EXCERPTED PASSAGE:
Will state financing help revive cinematography in Azerbaijan?
The crisis of cinematography in Azerbaijan began after a short period of peak activity in the nineties and continues to this day. Among various reasons for this stagnation, it is easy to single out the main obstacle that the industry is faced with – there is not enough money, neither to produce movies nor to profit from screening them.
The State Film Agency, which the Ministry of Culture is currently working on, promises to change this situation. Many were sceptical about this promise (like most of the promises coming from the state). With the help of the head of the cinematography department of the Ministry of Culture, Rufat Hasanov, we will try to figure out exactly how the state finances cinema in Azerbaijan, and what the new agency will be charged with.
Government money for government studios
Right now, the relevant department of the Ministry of Culture is responsible for state funding and all other issues related to cinema. Annually, about 5-7 million manats [3-4 million dollars] are allocated from the state budget for cinematography. The money are supposed to cover everything – from shooting new films to organizing relevant events.
State financing of film production can be full (if it is a state order) or partial – when the state covers part of the costs of the production studio.

WHAT IS EXPECTED: Determine whether each statement below agrees with the article on state financing of cinema in Azerbaijan, answering yes or no and quoting the deciding words of the article: (a) The crisis of cinematography in Azerbaijan began after a short period of peak activity in the nineties. (b) About 10 million manats are allocated from the state budget for cinematography each year. (c) State financing of film production is always full.

[Element and text position data]
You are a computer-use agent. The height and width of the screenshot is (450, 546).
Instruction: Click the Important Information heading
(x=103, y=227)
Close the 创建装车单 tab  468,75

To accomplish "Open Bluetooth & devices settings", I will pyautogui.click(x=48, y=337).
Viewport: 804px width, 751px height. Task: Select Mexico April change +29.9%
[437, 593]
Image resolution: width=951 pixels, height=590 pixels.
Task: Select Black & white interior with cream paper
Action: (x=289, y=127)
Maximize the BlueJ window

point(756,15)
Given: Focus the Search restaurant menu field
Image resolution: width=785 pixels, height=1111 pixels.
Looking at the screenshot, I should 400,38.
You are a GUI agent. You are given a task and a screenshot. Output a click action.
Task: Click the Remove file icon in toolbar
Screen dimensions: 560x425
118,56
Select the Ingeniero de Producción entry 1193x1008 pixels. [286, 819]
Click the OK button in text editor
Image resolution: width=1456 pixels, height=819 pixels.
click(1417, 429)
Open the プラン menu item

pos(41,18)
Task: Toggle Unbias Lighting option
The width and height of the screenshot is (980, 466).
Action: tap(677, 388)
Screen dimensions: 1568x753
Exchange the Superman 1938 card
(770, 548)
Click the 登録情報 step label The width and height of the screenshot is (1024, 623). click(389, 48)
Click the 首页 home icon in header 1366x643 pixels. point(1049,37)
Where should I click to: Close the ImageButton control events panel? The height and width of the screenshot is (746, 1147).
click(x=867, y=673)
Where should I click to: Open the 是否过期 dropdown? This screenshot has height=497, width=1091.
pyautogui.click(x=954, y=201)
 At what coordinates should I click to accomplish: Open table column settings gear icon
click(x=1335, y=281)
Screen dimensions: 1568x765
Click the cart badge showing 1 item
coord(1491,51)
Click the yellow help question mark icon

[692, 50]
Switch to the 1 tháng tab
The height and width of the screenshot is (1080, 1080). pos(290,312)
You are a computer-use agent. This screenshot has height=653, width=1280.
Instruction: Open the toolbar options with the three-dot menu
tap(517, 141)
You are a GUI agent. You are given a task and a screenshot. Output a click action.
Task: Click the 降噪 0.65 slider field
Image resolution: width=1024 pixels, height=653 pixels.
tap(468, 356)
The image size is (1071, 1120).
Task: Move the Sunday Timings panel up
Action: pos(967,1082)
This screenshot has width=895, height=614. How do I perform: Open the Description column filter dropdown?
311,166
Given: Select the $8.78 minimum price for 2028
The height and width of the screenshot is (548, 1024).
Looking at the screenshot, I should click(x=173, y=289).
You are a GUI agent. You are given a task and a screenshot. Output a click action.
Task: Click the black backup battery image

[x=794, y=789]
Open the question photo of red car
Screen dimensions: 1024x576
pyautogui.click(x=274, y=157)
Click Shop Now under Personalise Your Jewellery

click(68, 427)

RESULT BELOW:
(a) Yes: "The crisis of cinematography in Azerbaijan began after a short period of peak activity in the nineties and continues to this day."
(b) No: "Annually, about 5-7 million manats [3-4 million dollars] are allocated from the state budget for cinematography."
(c) No: "State financing of film production can be full (if it is a state order) or partial – when the state covers part of the costs of the production studio."